Person detection with a TensorFlow model

We can't detect an object without first training a model. Training a model requires significant resources in order to perform the calculations to set the weights and neural biases. This is usually done using backpropagation, but it depends on the techniques that are being used. The problem that is encountered by many embedded engineers looking to use machine learning is that once they train their model, they need to convert that model to something that can run within a resource constrained environment.

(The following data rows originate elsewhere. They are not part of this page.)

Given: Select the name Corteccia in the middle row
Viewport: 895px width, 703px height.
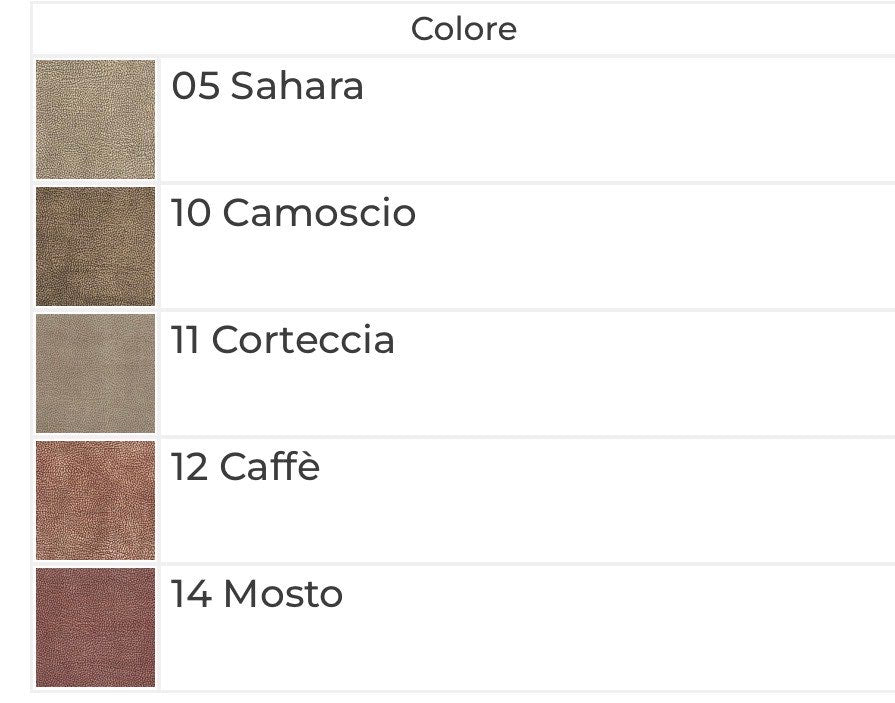Looking at the screenshot, I should (x=303, y=340).
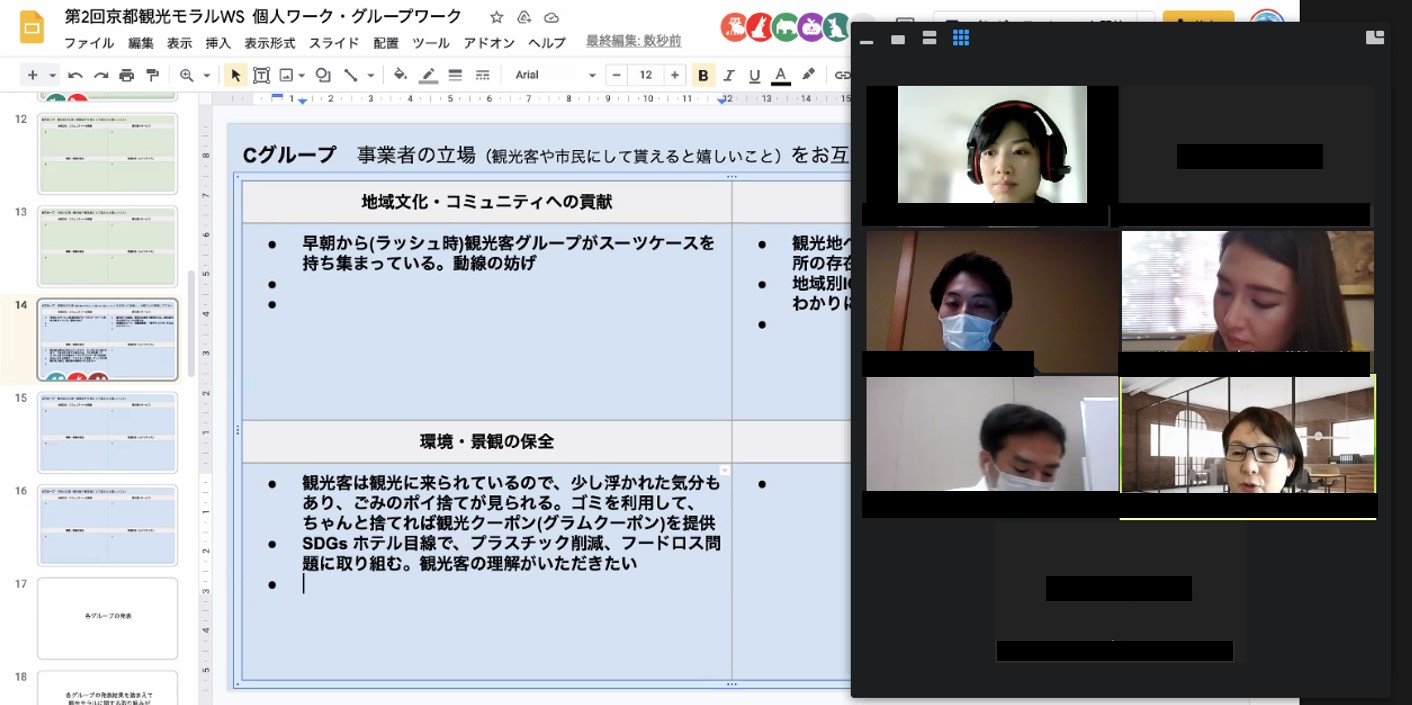Toggle bold formatting
The width and height of the screenshot is (1412, 705).
click(703, 75)
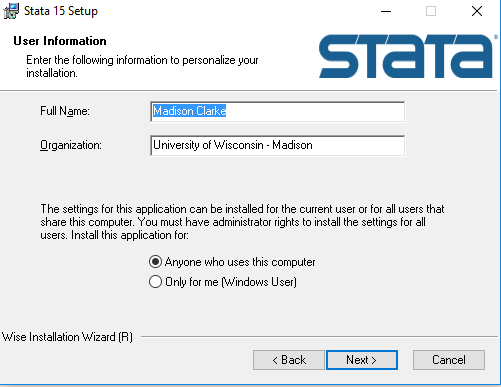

Working from within an embedded environment often limits the number of neural layers that can be included in a model. Models that are generated using popular tools such as Caffe or TensorFlow also generate their models in floating point. As you know, floating-point calculations are notoriously slow and cumbersome within a microcontroller environment. For this reason, once a model is trained, it needs to be quantized and optimized in order to move to fixed point mathematics and reduce the model size. This is often done using scripts that are provided by Arm to convert a model for use with TFLu and CMSIS-NN. Thankfully, we don't have to develop those scripts ourselves.

A very useful blog that you can read through on the process can be found at https://community.arm.com/innovation/b/blog/posts/low-power-deep-learning-on-openmv-cam.

What's great about this blog is that it even explains how you can convert a Caffe model specifically for use on the OpenMV module! All the steps are necessary to train and deploy a model using Caffe.

You may be wondering though, what about TensorFlow? TensorFlow is too resource-heavy to be used with a microcontroller directly; instead, TensorFlow Lite (TF Lite) could be used. TF Lite is an open source deep learning framework for on-device inferences. TF Lite for MCUs is an experimental port of TensorFlow Lite that is designed to run inferences on microcontrollers with only a few kilobytes of memory! For readers who are interested, you can find the port at https://github.com/tensorflow/tensorflow/tree/master/tensorflow/lite/experimental/micro.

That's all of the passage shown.